To do - Set down the listing exactly as given, minus images.

====================

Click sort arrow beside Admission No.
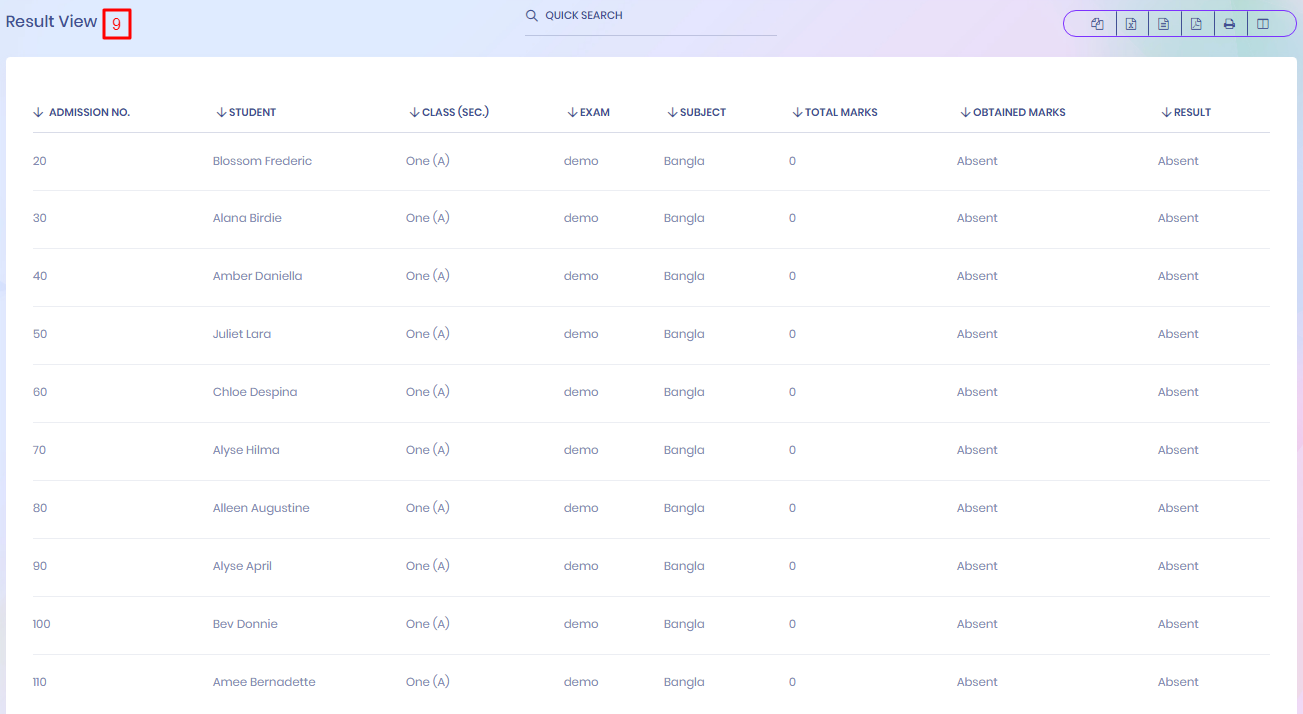Screen dimensions: 1303x714 (38, 112)
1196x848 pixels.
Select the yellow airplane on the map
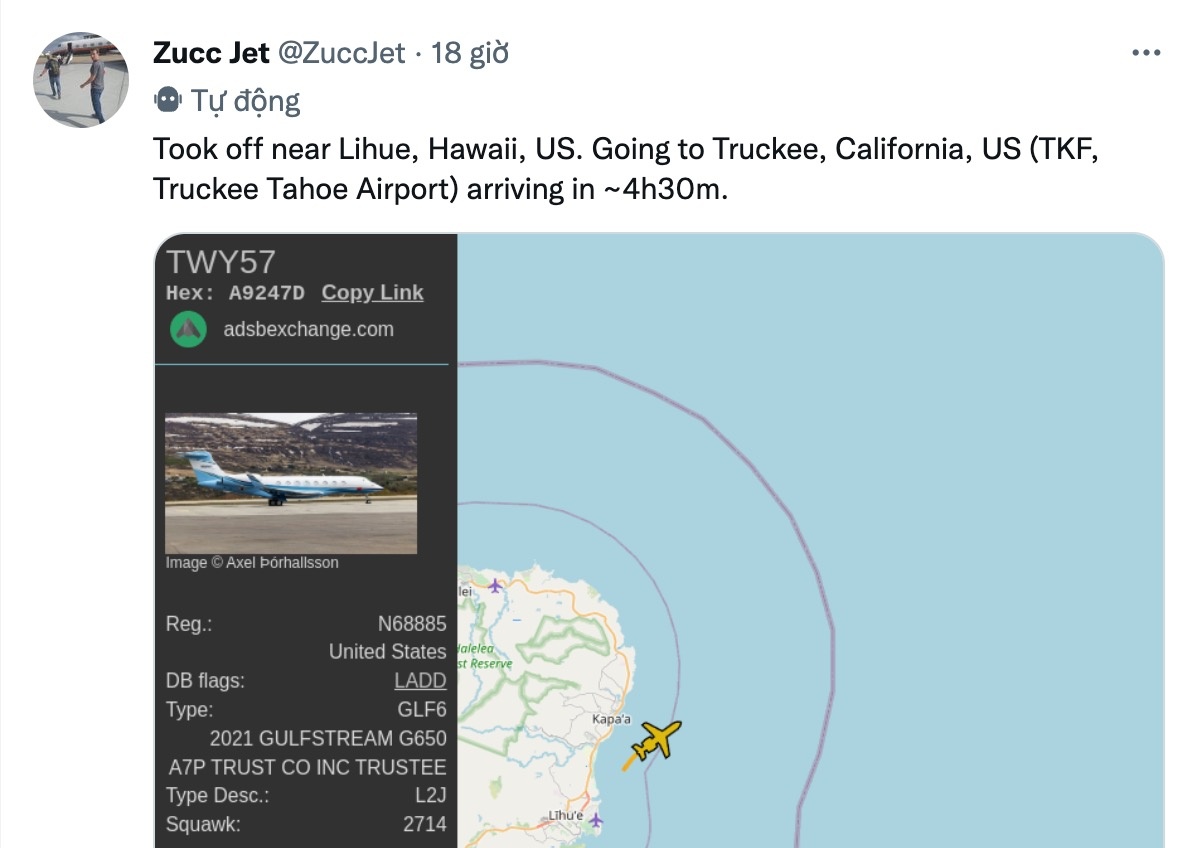pyautogui.click(x=656, y=741)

====================

Your solution -
Click sort arrow beside Admission No.
Screen dimensions: 1303x714 (38, 112)
1196x848 pixels.
Select the yellow airplane on the map
pyautogui.click(x=656, y=741)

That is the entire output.